Only the lines of the data below from the one with "Where should I click to: Open" through the one with "Open the Mail" are wanted. Repeat them exactly.

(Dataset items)
__________________________________________________

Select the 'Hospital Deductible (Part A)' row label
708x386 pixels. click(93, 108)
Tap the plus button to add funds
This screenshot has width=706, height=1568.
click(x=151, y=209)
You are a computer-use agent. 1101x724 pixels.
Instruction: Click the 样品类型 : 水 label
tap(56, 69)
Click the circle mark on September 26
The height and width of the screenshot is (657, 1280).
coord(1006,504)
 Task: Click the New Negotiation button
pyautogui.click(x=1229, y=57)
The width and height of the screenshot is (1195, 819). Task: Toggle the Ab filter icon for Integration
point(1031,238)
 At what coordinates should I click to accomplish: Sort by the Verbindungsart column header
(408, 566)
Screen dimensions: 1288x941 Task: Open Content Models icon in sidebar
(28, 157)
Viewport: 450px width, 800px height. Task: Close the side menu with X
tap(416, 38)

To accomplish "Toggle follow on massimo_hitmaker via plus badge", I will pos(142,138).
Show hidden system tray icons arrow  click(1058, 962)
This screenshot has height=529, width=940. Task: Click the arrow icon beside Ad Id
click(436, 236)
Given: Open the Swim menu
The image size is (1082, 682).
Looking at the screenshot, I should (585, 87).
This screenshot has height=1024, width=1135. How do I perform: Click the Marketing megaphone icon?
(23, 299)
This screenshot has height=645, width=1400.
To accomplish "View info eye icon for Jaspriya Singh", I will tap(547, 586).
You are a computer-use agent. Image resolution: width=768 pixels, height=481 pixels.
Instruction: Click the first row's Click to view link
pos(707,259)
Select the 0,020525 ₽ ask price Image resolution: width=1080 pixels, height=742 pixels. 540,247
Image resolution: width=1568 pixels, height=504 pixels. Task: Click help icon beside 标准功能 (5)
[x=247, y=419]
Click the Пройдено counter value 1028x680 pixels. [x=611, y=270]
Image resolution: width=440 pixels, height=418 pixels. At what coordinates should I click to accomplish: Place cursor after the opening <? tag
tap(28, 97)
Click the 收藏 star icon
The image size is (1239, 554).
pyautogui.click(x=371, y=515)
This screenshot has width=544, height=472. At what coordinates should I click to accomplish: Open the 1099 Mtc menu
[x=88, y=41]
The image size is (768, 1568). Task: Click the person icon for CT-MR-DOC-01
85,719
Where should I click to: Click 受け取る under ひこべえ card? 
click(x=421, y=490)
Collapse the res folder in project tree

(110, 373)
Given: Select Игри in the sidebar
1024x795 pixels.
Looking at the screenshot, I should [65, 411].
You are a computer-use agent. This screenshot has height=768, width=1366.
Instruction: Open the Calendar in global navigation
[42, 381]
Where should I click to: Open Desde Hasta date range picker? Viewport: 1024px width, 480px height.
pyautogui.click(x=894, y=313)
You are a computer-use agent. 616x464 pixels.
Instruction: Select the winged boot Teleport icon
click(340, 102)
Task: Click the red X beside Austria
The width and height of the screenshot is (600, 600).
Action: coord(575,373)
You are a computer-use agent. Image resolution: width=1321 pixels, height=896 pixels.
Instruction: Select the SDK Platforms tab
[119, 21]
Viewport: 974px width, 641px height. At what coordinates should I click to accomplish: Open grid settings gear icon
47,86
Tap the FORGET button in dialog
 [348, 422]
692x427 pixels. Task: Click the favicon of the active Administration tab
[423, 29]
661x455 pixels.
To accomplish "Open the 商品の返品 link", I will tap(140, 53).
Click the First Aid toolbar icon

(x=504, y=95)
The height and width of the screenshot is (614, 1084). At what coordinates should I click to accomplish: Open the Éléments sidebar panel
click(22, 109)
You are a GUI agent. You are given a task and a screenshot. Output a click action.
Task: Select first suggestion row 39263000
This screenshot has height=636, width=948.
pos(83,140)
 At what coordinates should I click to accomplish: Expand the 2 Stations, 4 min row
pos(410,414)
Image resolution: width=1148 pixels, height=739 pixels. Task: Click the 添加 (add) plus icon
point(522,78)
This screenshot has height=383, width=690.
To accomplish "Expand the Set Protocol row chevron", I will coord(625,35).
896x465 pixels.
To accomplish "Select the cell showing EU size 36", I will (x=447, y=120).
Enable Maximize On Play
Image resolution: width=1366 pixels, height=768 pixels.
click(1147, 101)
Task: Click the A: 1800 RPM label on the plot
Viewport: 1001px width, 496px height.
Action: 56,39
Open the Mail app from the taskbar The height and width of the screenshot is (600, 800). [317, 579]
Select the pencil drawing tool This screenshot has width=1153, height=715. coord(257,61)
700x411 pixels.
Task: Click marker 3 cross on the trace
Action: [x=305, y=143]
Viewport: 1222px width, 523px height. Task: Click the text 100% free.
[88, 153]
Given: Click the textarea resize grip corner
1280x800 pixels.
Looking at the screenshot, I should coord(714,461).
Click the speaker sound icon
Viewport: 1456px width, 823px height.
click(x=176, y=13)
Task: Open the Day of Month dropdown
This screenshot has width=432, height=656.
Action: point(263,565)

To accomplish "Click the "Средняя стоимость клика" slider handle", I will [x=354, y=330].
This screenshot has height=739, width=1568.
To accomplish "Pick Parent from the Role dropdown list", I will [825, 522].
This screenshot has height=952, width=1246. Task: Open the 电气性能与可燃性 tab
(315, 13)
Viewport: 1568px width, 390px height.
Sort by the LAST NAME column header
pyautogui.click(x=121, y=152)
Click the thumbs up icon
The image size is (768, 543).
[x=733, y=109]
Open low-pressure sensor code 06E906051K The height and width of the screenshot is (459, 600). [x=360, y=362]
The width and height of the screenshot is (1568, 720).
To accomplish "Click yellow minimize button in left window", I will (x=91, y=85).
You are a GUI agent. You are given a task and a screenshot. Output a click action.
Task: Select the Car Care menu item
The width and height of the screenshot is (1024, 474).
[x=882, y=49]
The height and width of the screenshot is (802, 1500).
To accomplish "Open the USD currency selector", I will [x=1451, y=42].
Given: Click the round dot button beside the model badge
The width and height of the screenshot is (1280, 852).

__________________________________________________

■ **Solution to this exercise**
Where should I click to: Open Desde Hasta date range picker? Viewport: 1024px width, 480px height.
pyautogui.click(x=894, y=313)
You are a computer-use agent. 616x464 pixels.
Instruction: Select the winged boot Teleport icon
click(340, 102)
Task: Click the red X beside Austria
The width and height of the screenshot is (600, 600).
Action: coord(575,373)
You are a computer-use agent. Image resolution: width=1321 pixels, height=896 pixels.
Instruction: Select the SDK Platforms tab
[119, 21]
Viewport: 974px width, 641px height. At what coordinates should I click to accomplish: Open grid settings gear icon
47,86
Tap the FORGET button in dialog
 [348, 422]
692x427 pixels. Task: Click the favicon of the active Administration tab
[423, 29]
661x455 pixels.
To accomplish "Open the 商品の返品 link", I will tap(140, 53).
Click the First Aid toolbar icon

(x=504, y=95)
The height and width of the screenshot is (614, 1084). At what coordinates should I click to accomplish: Open the Éléments sidebar panel
click(22, 109)
You are a GUI agent. You are given a task and a screenshot. Output a click action.
Task: Select first suggestion row 39263000
This screenshot has height=636, width=948.
pos(83,140)
 At what coordinates should I click to accomplish: Expand the 2 Stations, 4 min row
pos(410,414)
Image resolution: width=1148 pixels, height=739 pixels. Task: Click the 添加 (add) plus icon
point(522,78)
This screenshot has height=383, width=690.
To accomplish "Expand the Set Protocol row chevron", I will coord(625,35).
896x465 pixels.
To accomplish "Select the cell showing EU size 36", I will (x=447, y=120).
Enable Maximize On Play
Image resolution: width=1366 pixels, height=768 pixels.
click(1147, 101)
Task: Click the A: 1800 RPM label on the plot
Viewport: 1001px width, 496px height.
Action: 56,39
Open the Mail app from the taskbar The height and width of the screenshot is (600, 800). [317, 579]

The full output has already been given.